Arguments & Analysis
‘Demystifying the Arab Spring’ (Lisa Anderson, Foreign Affairs)
“The important story about the 2011 Arab revolts in Tunisia, Egypt, and Libya is not how the globalization of the norms of civic engagement shaped the protesters’ aspirations. Nor is it about how activists used technology to share ideas and tactics. Instead, the critical issue is how and why these ambitions and techniques resonated in their various local contexts. The patterns and demographics of the protests varied widely. The demonstrations in Tunisia spiraled toward the capital from the neglected rural areas, finding common cause with a once powerful but much repressed labor movement. In Egypt, by contrast, urbane and cosmopolitan young people in the major cities organized the uprisings. Meanwhile, in Libya, ragtag bands of armed rebels in the eastern provinces ignited the protests, revealing the tribal and regional cleavages that have beset the country for decades. Although they shared a common call for personal dignity and responsive government, the revolutions across these three countries re?ected divergent economic grievances and social dynamics — legacies of their diverse encounters with modern Europe and decades under unique regimes.”
‘The wrath of Abbas’ (Dan Ephron, Newsweek)

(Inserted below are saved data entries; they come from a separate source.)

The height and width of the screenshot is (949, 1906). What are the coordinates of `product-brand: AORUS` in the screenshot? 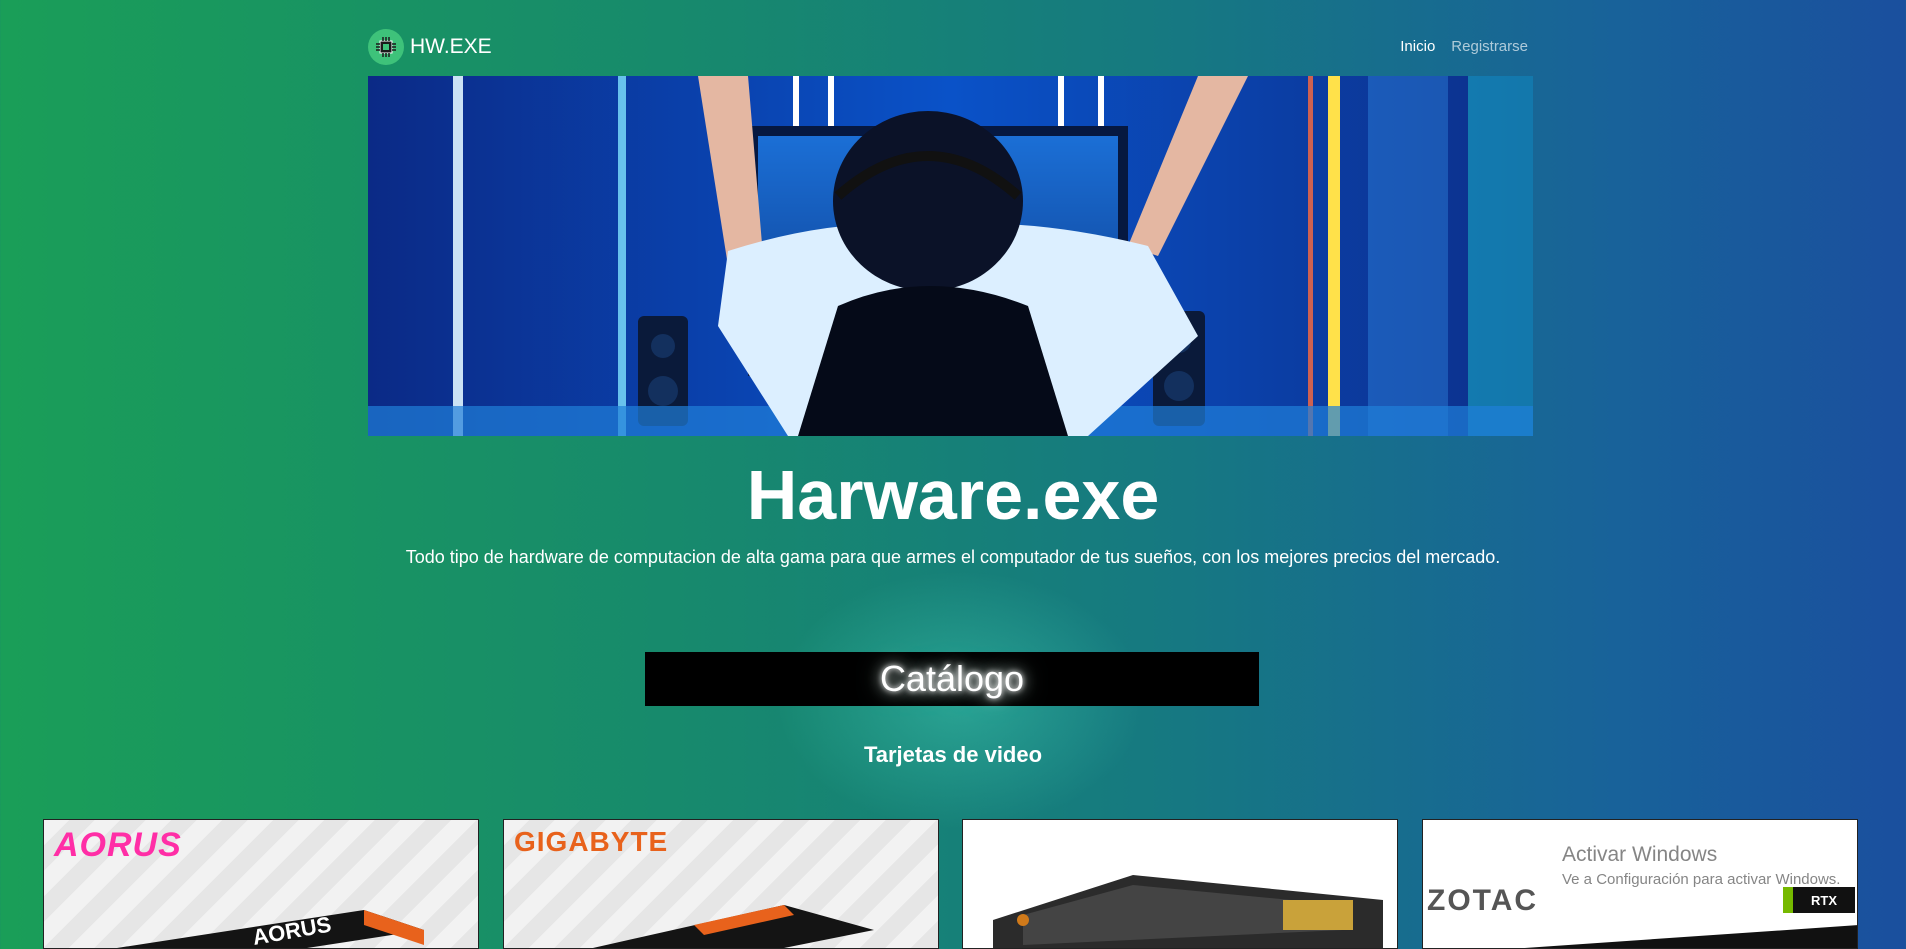 It's located at (118, 845).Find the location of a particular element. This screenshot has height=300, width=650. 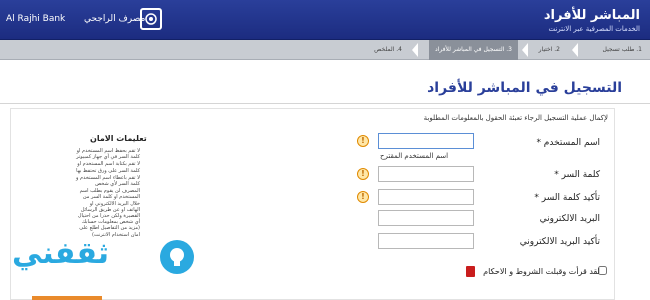

pdf-icon is located at coordinates (470, 272).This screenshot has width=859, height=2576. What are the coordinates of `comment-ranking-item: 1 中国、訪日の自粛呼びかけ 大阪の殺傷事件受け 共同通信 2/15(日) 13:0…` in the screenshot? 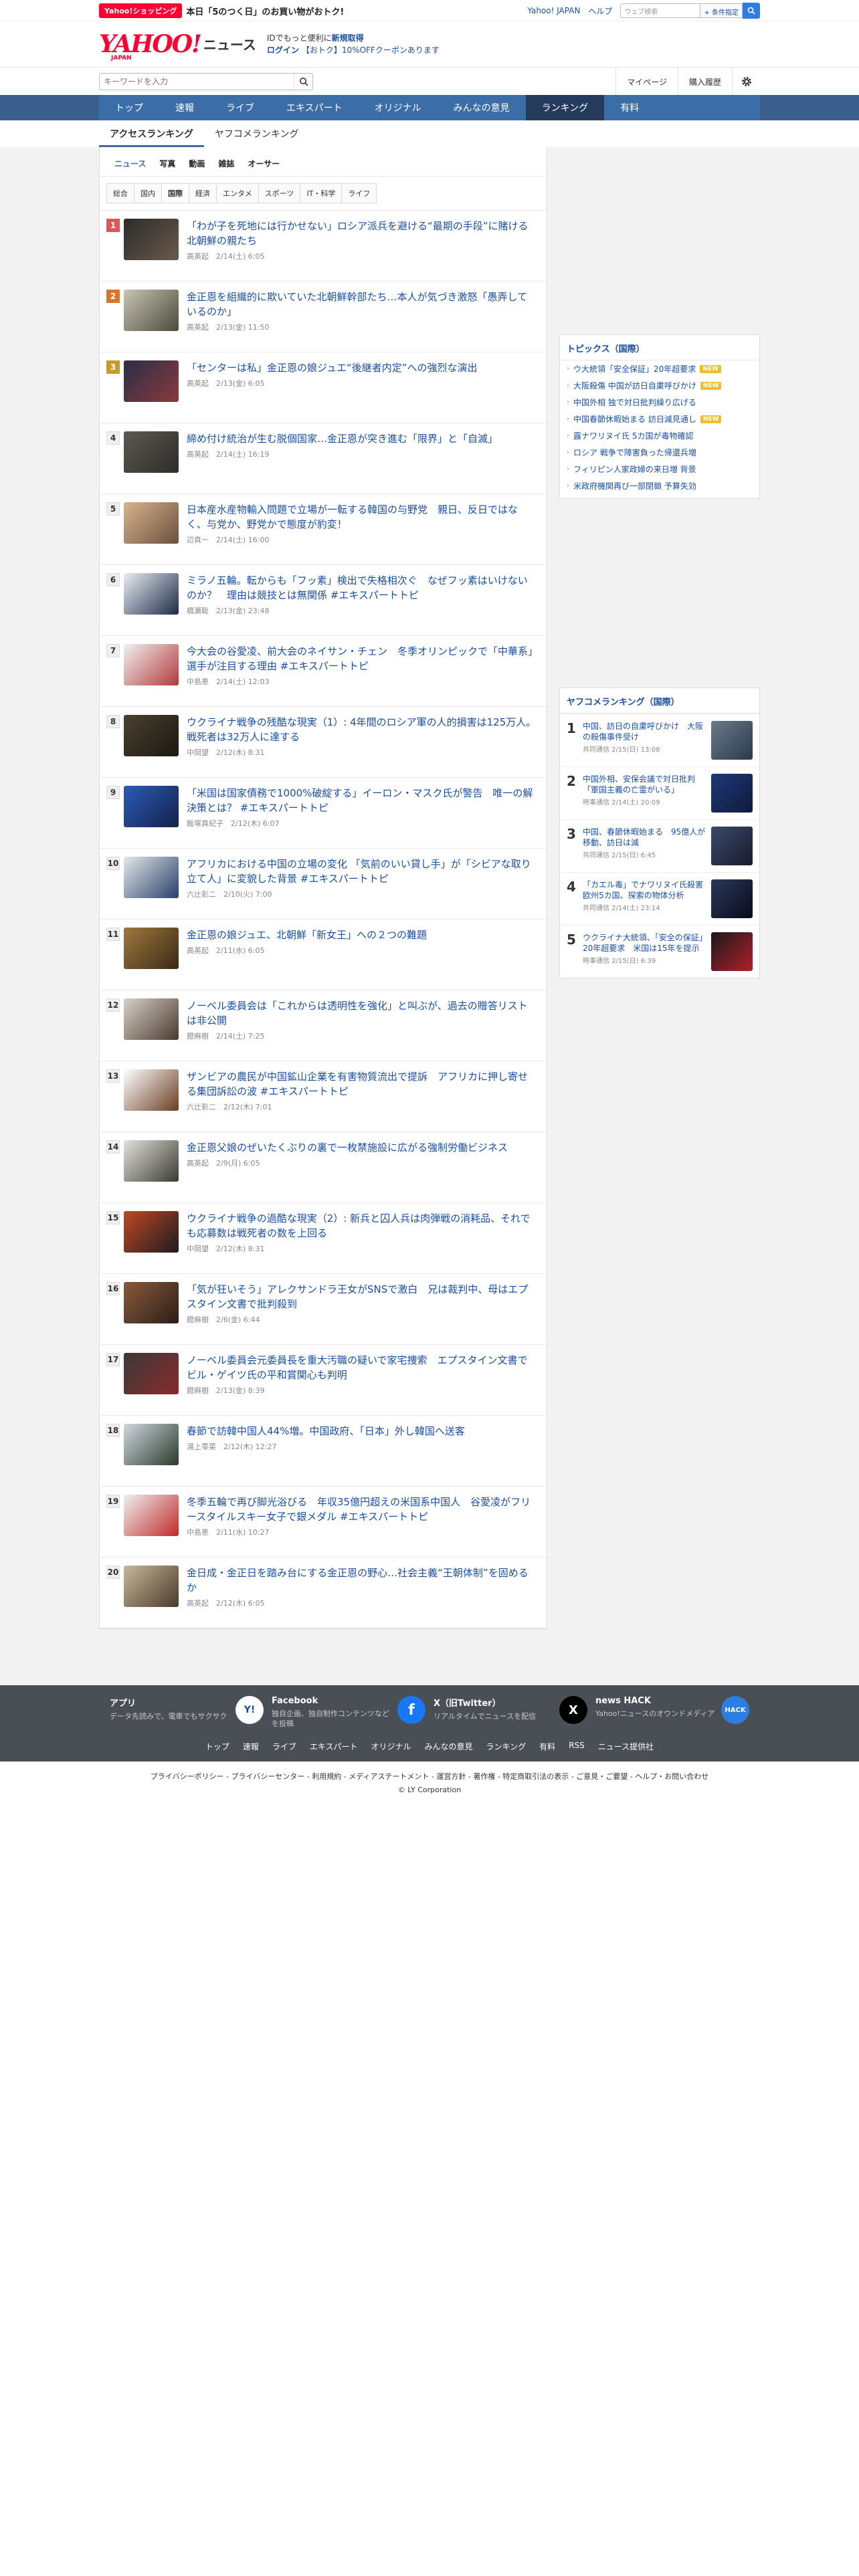 It's located at (660, 740).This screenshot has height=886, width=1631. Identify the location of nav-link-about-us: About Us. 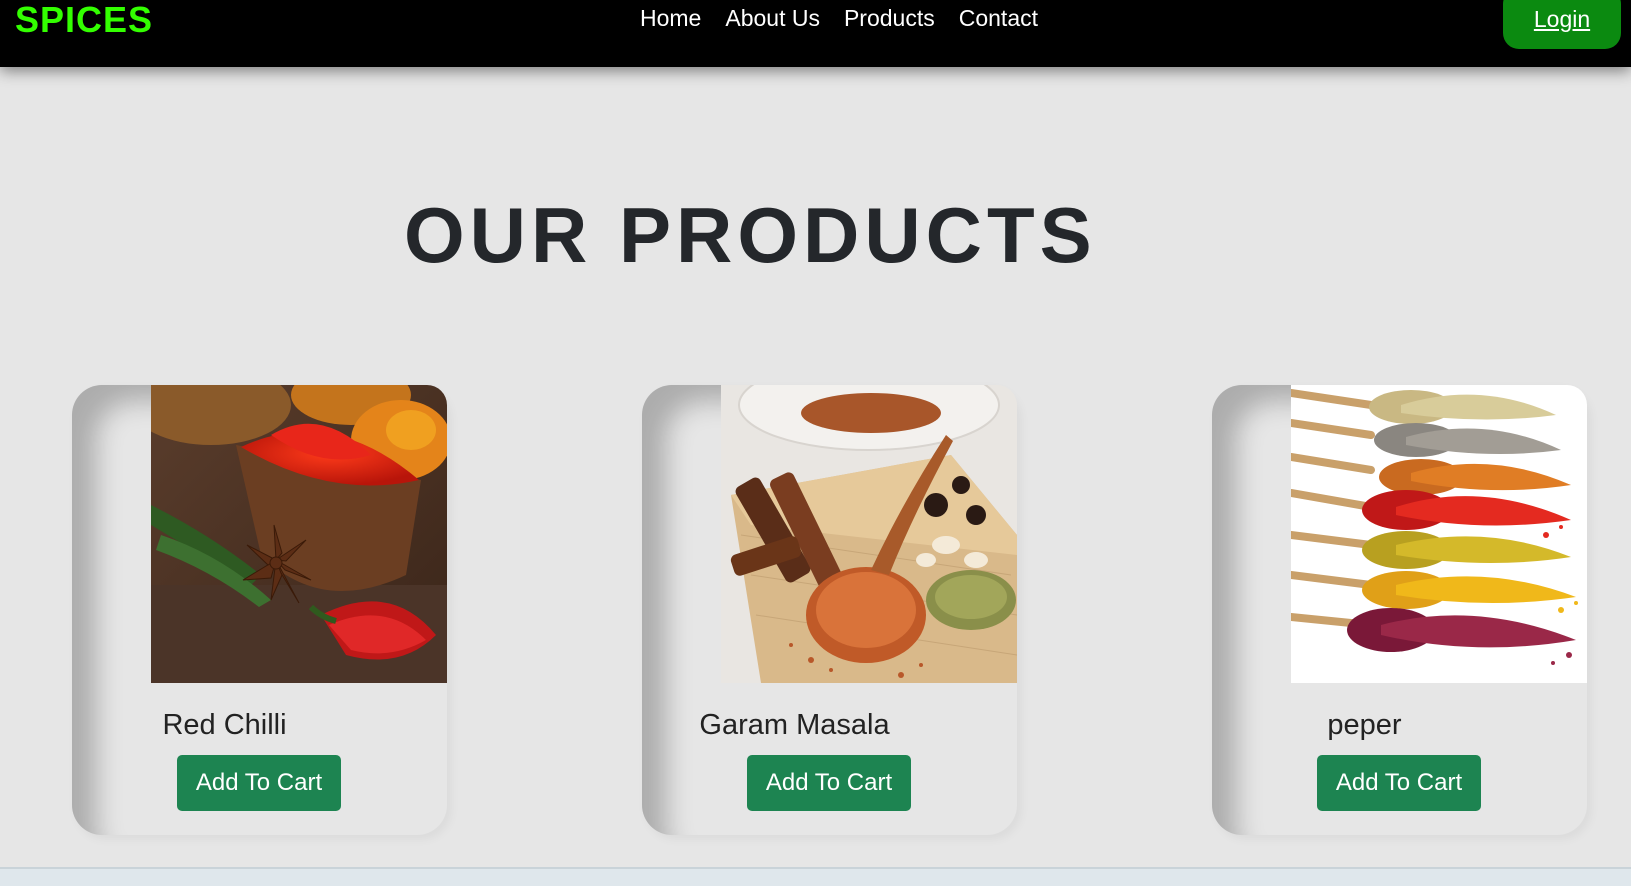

“The strategy for September marks a gamble for Abbas. At least one of his aides worries it will generate the kind of expectation that the Palestinian leader couldn’t then meet. U.N. votes don’t make 500,000 Jewish settlers suddenly disappear from the West Bank and East Jerusalem. And Netanyahu is unlikely to just hand over the keys. (His spokesman, Mark Regev, said about the U.N. initiative: “The Palestinians can go for more empty rhetoric or choose a path of real change. The only way to peace and Palestinian statehood is through negotiations with Israel.”) For the statehood resolution to have more than just symbolic impact, Abbas would have to come back from New York and assert sovereignty over the territory the U.N. just handed him. But that would entail confrontational measures-for instance, ending the security cooperation with Israel. Abbas told me that’s a path he will not take.”
‘North Africa’s epochal year of freedom’ (Augustus Richard Norton & Ashraf El-Sherif, Current History)
“Massive bureaucracies are by no means unmitigated virtues; nonetheless, Egypt, Tunisia, and Morocco enjoy the advantage of established agencies that can provide services and respond to public needs. Where public administration and service delivery are not well institutionalized, government has to be created from scratch. This is the case in Libya, where Qaddafi’s peculiar political formula promoted the decentralization and fragmentation of government institutions to the point that they became ineffectual. As the groundswell of opposition to his rule expanded in February and March, one could observe an inchoate civil society in formation, but Libya lacks both an established political opposition and respected legal institutions other than tribe-based traditions of customary law.”